Entries taken from a collection:
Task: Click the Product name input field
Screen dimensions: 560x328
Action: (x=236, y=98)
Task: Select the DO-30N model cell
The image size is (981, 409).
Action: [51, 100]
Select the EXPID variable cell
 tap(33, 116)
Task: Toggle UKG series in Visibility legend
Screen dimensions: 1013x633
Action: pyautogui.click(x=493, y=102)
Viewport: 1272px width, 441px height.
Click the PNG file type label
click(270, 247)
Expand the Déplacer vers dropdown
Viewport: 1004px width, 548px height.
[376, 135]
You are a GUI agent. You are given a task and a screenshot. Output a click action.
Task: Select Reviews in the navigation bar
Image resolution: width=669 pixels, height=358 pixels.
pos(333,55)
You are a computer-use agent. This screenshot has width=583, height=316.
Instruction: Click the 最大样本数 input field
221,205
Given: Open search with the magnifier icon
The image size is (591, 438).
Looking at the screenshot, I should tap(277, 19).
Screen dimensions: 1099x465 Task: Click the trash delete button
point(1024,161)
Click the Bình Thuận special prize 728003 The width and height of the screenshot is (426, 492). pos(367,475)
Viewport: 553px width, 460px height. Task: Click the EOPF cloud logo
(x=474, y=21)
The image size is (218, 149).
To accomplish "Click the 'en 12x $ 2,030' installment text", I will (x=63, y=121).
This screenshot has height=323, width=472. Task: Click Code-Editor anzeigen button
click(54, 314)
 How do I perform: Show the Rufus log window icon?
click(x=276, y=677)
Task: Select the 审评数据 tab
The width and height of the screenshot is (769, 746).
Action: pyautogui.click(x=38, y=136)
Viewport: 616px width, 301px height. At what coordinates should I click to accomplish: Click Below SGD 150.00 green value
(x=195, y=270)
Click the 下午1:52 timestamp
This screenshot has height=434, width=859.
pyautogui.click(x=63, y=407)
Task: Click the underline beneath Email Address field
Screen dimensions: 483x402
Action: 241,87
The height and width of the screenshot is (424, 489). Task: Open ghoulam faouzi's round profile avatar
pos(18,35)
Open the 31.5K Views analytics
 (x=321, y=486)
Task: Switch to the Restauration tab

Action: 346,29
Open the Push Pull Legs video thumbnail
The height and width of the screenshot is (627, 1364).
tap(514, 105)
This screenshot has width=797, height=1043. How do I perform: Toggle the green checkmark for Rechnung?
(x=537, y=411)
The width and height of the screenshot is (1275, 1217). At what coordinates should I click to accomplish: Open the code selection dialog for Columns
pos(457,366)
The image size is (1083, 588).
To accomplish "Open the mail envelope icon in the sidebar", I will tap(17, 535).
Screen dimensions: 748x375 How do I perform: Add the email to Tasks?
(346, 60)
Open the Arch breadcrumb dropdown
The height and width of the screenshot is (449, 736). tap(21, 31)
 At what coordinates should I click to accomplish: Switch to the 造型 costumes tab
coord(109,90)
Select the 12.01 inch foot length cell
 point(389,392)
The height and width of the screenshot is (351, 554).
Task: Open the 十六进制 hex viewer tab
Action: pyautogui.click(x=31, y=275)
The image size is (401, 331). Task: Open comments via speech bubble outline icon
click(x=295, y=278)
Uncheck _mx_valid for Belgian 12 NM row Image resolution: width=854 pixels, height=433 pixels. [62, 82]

#### Instructions to follow
Render these lines as a numbered list, leaving out any blank lines.

#### Written reply
1. Task: Click the Product name input field
2. Screen dimensions: 560x328
3. Action: (x=236, y=98)
4. Task: Select the DO-30N model cell
5. The image size is (981, 409).
6. Action: [51, 100]
7. Select the EXPID variable cell
8.  tap(33, 116)
9. Task: Toggle UKG series in Visibility legend
10. Screen dimensions: 1013x633
11. Action: pyautogui.click(x=493, y=102)
12. Viewport: 1272px width, 441px height.
13. Click the PNG file type label
14. click(270, 247)
15. Expand the Déplacer vers dropdown
16. Viewport: 1004px width, 548px height.
17. [376, 135]
18. You are a GUI agent. You are given a task and a screenshot. Output a click action.
19. Task: Select Reviews in the navigation bar
20. Image resolution: width=669 pixels, height=358 pixels.
21. pos(333,55)
22. You are a computer-use agent. This screenshot has width=583, height=316.
23. Instruction: Click the 最大样本数 input field
24. 221,205
25. Given: Open search with the magnifier icon
26. The image size is (591, 438).
27. Looking at the screenshot, I should tap(277, 19).
28. Screen dimensions: 1099x465 Task: Click the trash delete button
29. point(1024,161)
30. Click the Bình Thuận special prize 728003 The width and height of the screenshot is (426, 492). pos(367,475)
31. Viewport: 553px width, 460px height. Task: Click the EOPF cloud logo
32. (x=474, y=21)
33. The image size is (218, 149).
34. To accomplish "Click the 'en 12x $ 2,030' installment text", I will (x=63, y=121).
35. This screenshot has height=323, width=472. Task: Click Code-Editor anzeigen button
36. click(54, 314)
37.  How do I perform: Show the Rufus log window icon?
38. click(x=276, y=677)
39. Task: Select the 审评数据 tab
40. The width and height of the screenshot is (769, 746).
41. Action: pyautogui.click(x=38, y=136)
42. Viewport: 616px width, 301px height. At what coordinates should I click to accomplish: Click Below SGD 150.00 green value
43. (x=195, y=270)
44. Click the 下午1:52 timestamp
45. This screenshot has height=434, width=859.
46. pyautogui.click(x=63, y=407)
47. Task: Click the underline beneath Email Address field
48. Screen dimensions: 483x402
49. Action: 241,87
50. The height and width of the screenshot is (424, 489). Task: Open ghoulam faouzi's round profile avatar
51. pos(18,35)
52. Open the 31.5K Views analytics
53.  (x=321, y=486)
54. Task: Switch to the Restauration tab
55. Action: 346,29
56. Open the Push Pull Legs video thumbnail
57. The height and width of the screenshot is (627, 1364).
58. tap(514, 105)
59. This screenshot has width=797, height=1043. How do I perform: Toggle the green checkmark for Rechnung?
60. (x=537, y=411)
61. The width and height of the screenshot is (1275, 1217). At what coordinates should I click to accomplish: Open the code selection dialog for Columns
62. pos(457,366)
63. The image size is (1083, 588).
64. To accomplish "Open the mail envelope icon in the sidebar", I will tap(17, 535).
65. Screen dimensions: 748x375 How do I perform: Add the email to Tasks?
66. (346, 60)
67. Open the Arch breadcrumb dropdown
68. The height and width of the screenshot is (449, 736). tap(21, 31)
69.  At what coordinates should I click to accomplish: Switch to the 造型 costumes tab
70. coord(109,90)
71. Select the 12.01 inch foot length cell
72.  point(389,392)
73. The height and width of the screenshot is (351, 554).
74. Task: Open the 十六进制 hex viewer tab
75. Action: pyautogui.click(x=31, y=275)
76. The image size is (401, 331). Task: Open comments via speech bubble outline icon
77. click(x=295, y=278)
78. Uncheck _mx_valid for Belgian 12 NM row Image resolution: width=854 pixels, height=433 pixels. [62, 82]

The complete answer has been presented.